**** Data listing

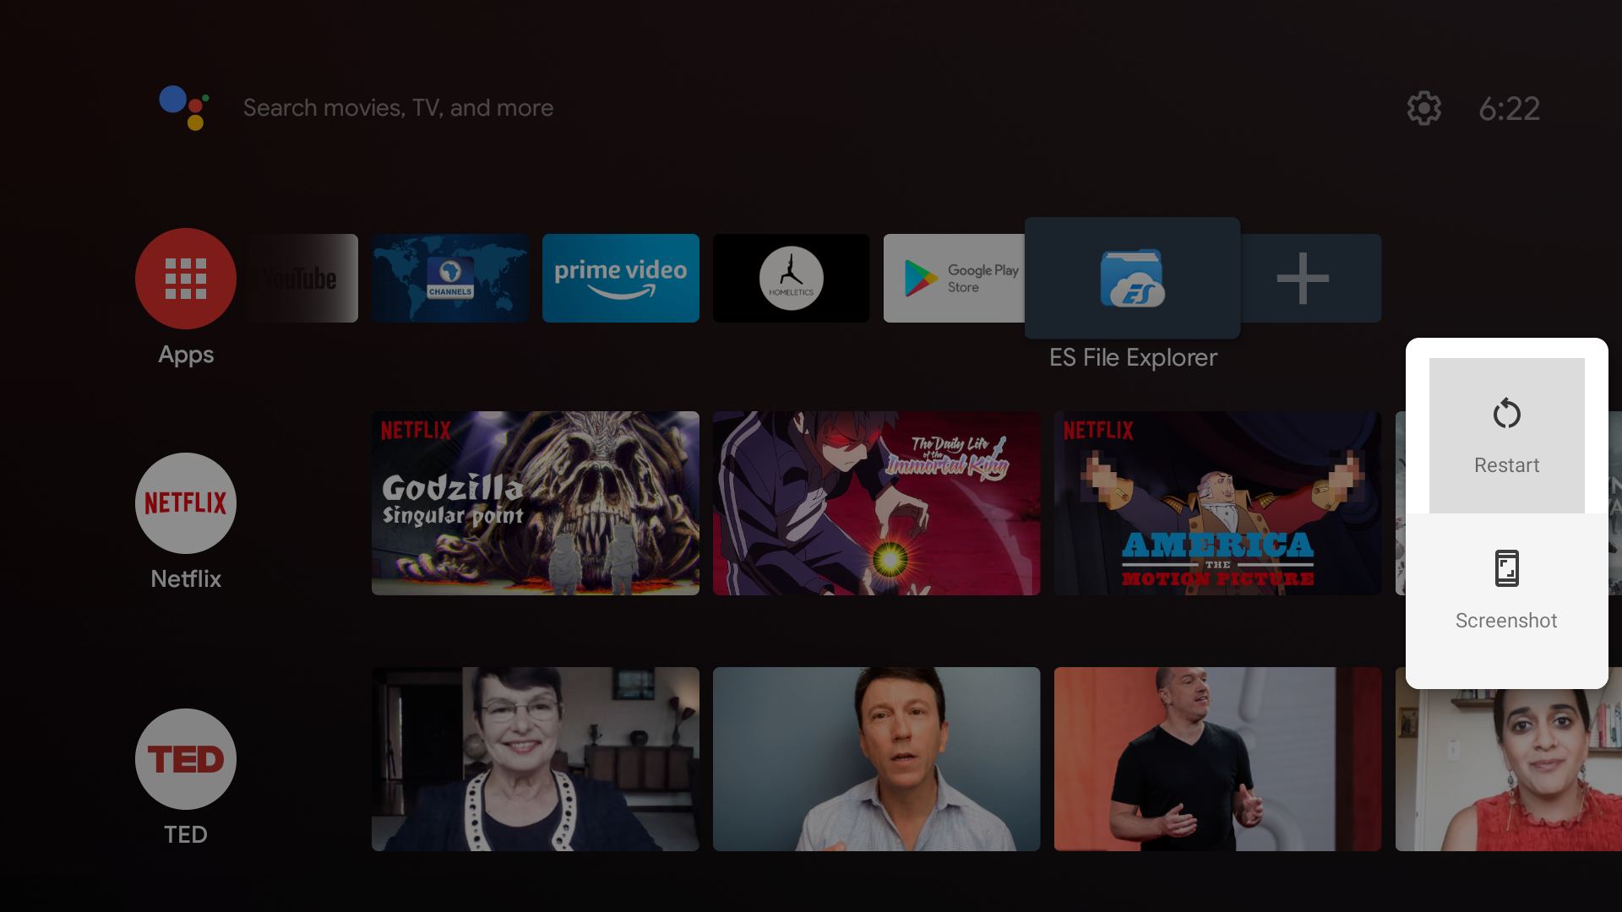Click Google Assistant search bar
Image resolution: width=1622 pixels, height=912 pixels.
(399, 107)
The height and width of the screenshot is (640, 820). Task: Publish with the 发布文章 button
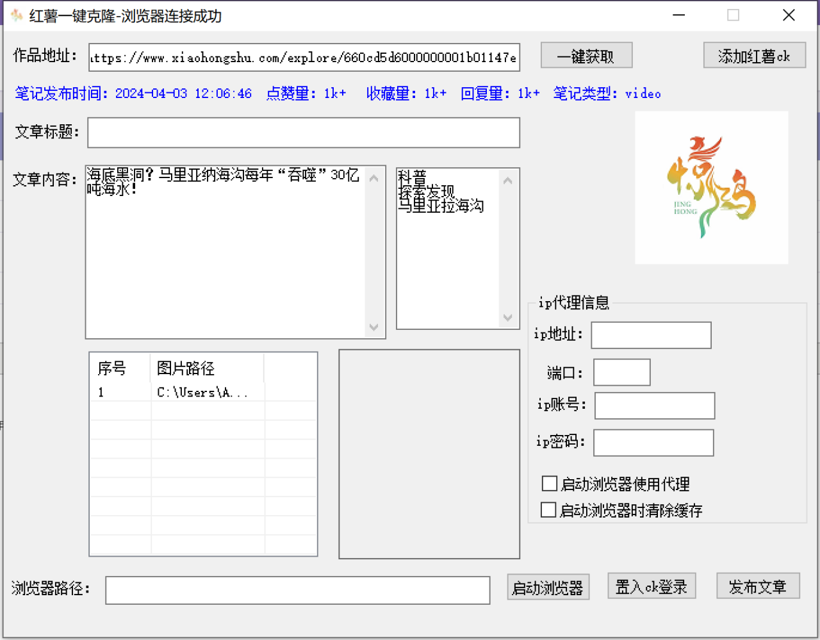point(758,586)
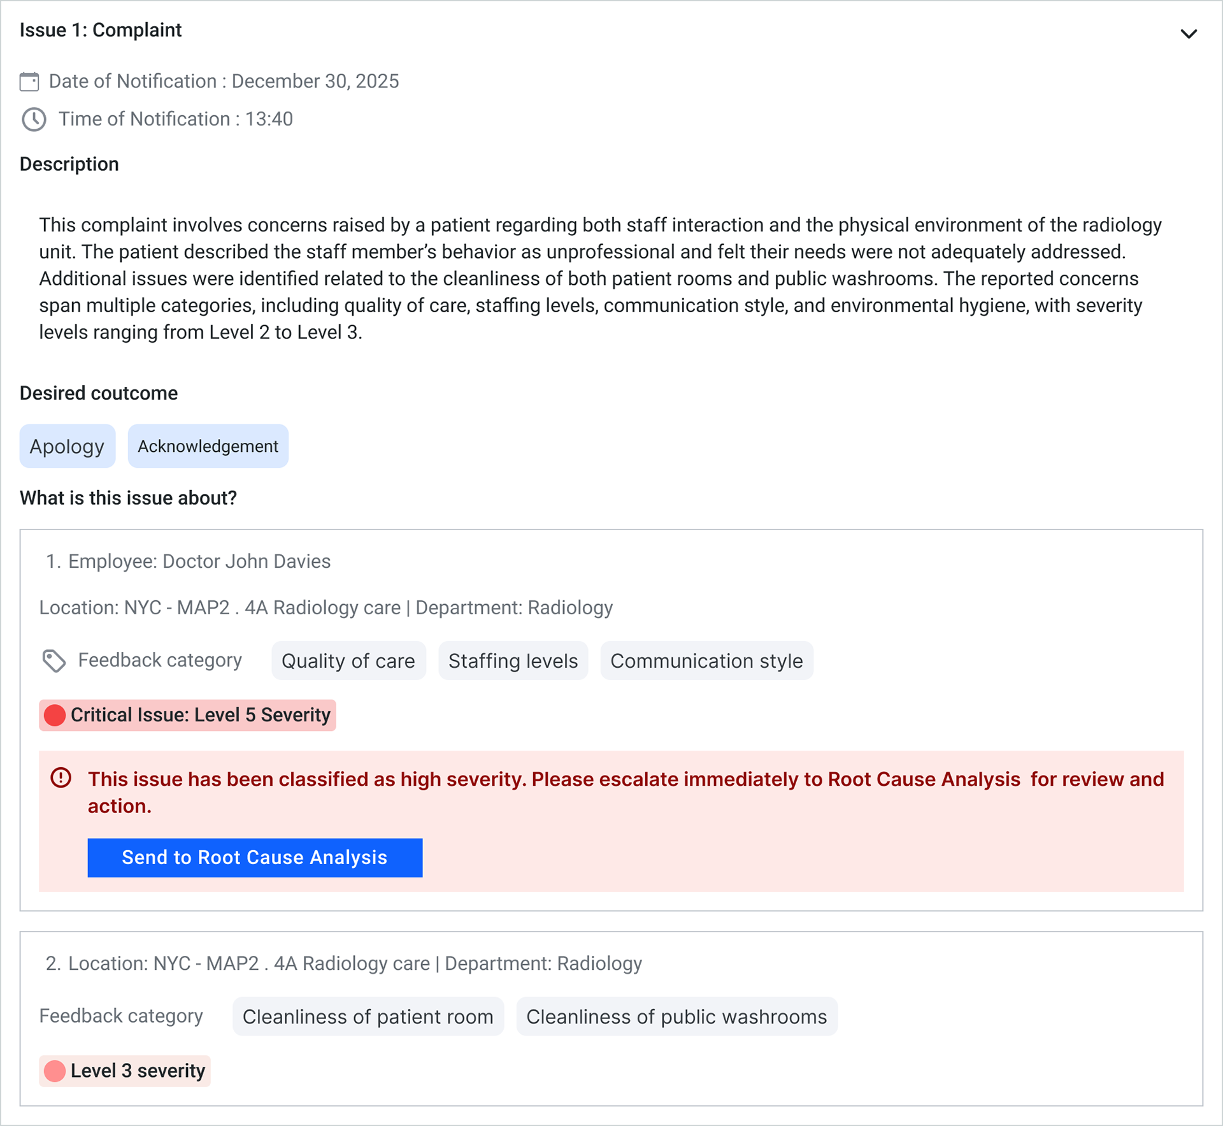Viewport: 1223px width, 1126px height.
Task: Click the complaint description paragraph
Action: tap(601, 278)
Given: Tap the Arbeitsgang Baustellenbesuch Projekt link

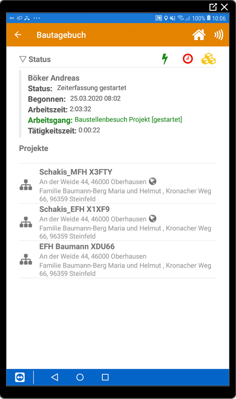Looking at the screenshot, I should 128,120.
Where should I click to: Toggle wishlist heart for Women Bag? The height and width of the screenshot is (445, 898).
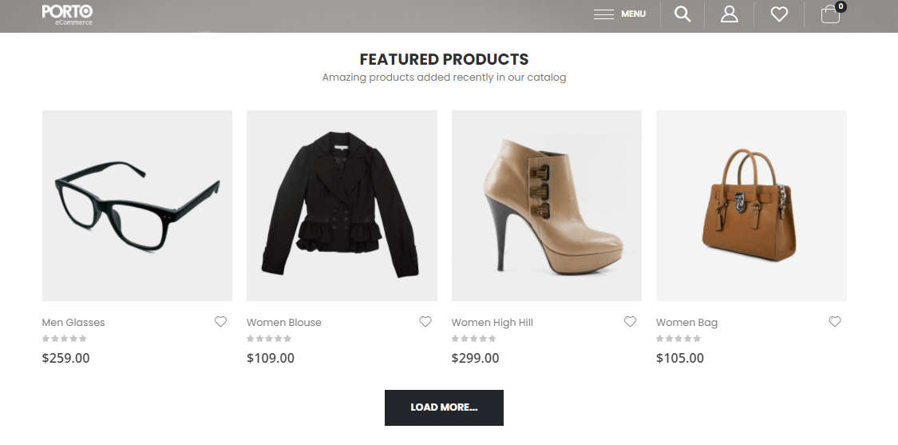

********

The lines from the one containing "Given: Tap the" through the last line above are to be repeated exactly, and only those. Any pictures must be left out.

- Problem solution -
Given: Tap the Arbeitsgang Baustellenbesuch Projekt link

Looking at the screenshot, I should 128,120.
Where should I click to: Toggle wishlist heart for Women Bag? The height and width of the screenshot is (445, 898).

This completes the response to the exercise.